Each archive is uploaded with:

  • a .sha256 checksum file,
  • a release manifest JSON,
  • and artifact guard validation before upload.

Signing and native installer packaging are staged but not yet treated as complete:

  • macOS target: signed .app, notarized .dmg, with an explicit arm64/x86_64 or universal binary decision.
  • Windows target: source/venv installation remains supported, but frozen Windows desktop archives are not published by the current release workflow.
  • Linux target: AppImage first, then .deb/.rpm if demand justifies maintaining native packages.

Until signing identities and native packaging jobs are configured, release manifests mark CI-built desktop archives as unsigned-ci-build.

Update and Uninstall

For pip/venv installs:

python -m pip install --upgrade "annolid[gui]"
python -m pip uninstall annolid

For one-line installer source checkouts, activate the printed environment and update from the install directory:

git pull --recurse-submodules
python -m pip install --upgrade -e ".[gui]"
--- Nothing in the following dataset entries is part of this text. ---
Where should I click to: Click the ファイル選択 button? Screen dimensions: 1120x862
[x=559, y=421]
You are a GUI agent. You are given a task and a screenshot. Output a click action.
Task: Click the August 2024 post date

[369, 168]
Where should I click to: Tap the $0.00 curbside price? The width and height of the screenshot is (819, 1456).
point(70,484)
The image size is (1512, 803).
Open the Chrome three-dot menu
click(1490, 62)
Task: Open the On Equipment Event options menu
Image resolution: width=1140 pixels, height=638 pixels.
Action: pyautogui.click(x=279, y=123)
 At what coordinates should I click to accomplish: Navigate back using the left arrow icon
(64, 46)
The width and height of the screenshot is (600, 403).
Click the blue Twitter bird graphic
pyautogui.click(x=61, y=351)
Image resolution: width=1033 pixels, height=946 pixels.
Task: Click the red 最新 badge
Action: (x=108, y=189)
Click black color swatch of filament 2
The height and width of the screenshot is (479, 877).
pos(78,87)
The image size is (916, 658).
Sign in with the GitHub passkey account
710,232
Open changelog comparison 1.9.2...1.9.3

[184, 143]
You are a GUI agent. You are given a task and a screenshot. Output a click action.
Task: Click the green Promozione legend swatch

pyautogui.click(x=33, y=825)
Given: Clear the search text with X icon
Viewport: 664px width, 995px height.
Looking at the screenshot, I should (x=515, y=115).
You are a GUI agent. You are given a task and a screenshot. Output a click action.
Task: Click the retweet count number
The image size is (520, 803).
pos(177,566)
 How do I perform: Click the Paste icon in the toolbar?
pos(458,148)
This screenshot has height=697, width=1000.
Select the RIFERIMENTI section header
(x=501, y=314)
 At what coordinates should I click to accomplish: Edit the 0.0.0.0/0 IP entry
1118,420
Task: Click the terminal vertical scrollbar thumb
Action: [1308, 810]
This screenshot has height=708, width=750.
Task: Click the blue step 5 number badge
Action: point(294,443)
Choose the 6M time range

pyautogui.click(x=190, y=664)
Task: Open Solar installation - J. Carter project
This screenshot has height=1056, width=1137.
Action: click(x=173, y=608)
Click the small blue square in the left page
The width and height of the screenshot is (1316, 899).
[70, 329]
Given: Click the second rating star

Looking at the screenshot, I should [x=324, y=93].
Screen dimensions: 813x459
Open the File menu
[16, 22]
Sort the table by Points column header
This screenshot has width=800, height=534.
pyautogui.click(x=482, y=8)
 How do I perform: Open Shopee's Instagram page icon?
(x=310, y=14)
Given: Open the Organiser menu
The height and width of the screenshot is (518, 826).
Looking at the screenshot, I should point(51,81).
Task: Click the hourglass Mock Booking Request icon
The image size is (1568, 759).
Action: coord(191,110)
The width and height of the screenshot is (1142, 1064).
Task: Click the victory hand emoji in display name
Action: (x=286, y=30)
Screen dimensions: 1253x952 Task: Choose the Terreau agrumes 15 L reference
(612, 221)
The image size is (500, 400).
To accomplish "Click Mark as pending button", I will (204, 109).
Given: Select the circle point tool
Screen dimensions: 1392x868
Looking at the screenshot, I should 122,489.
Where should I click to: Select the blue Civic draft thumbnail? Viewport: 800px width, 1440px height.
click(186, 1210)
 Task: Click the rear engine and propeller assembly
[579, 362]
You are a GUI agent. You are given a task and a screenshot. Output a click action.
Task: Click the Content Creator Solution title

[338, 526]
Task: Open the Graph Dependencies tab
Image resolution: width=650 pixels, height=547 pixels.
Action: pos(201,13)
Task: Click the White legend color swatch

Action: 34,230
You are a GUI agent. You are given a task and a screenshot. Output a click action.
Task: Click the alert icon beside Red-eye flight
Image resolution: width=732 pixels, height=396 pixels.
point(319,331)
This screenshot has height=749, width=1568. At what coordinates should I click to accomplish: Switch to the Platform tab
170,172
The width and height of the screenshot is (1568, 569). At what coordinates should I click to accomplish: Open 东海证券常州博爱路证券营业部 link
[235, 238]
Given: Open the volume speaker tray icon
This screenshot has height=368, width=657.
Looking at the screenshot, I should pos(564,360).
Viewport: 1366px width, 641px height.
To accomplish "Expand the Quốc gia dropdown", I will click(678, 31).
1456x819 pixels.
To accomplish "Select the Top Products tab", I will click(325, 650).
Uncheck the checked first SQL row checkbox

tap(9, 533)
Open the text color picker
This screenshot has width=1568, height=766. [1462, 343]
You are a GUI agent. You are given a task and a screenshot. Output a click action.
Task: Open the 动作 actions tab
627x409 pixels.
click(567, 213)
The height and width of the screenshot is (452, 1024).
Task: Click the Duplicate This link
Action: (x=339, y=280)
To remove a one-line installer setup, delete the install directory after saving any user data stored inside it.

Release Validation

Before publishing a release, run the smallest checks that cover the changed surface:

source .venv/bin/activate
pytest
python -m build
python -m twine check dist/*
python scripts/check_distribution_artifacts.py dist/*

For desktop archives, also run:

python scripts/check_distribution_artifacts.py --kind bundle dist

Release artifacts should include SHA256 checksums and a manifest JSON. If signing is not available for a given release, the release notes and manifest must say so explicitly.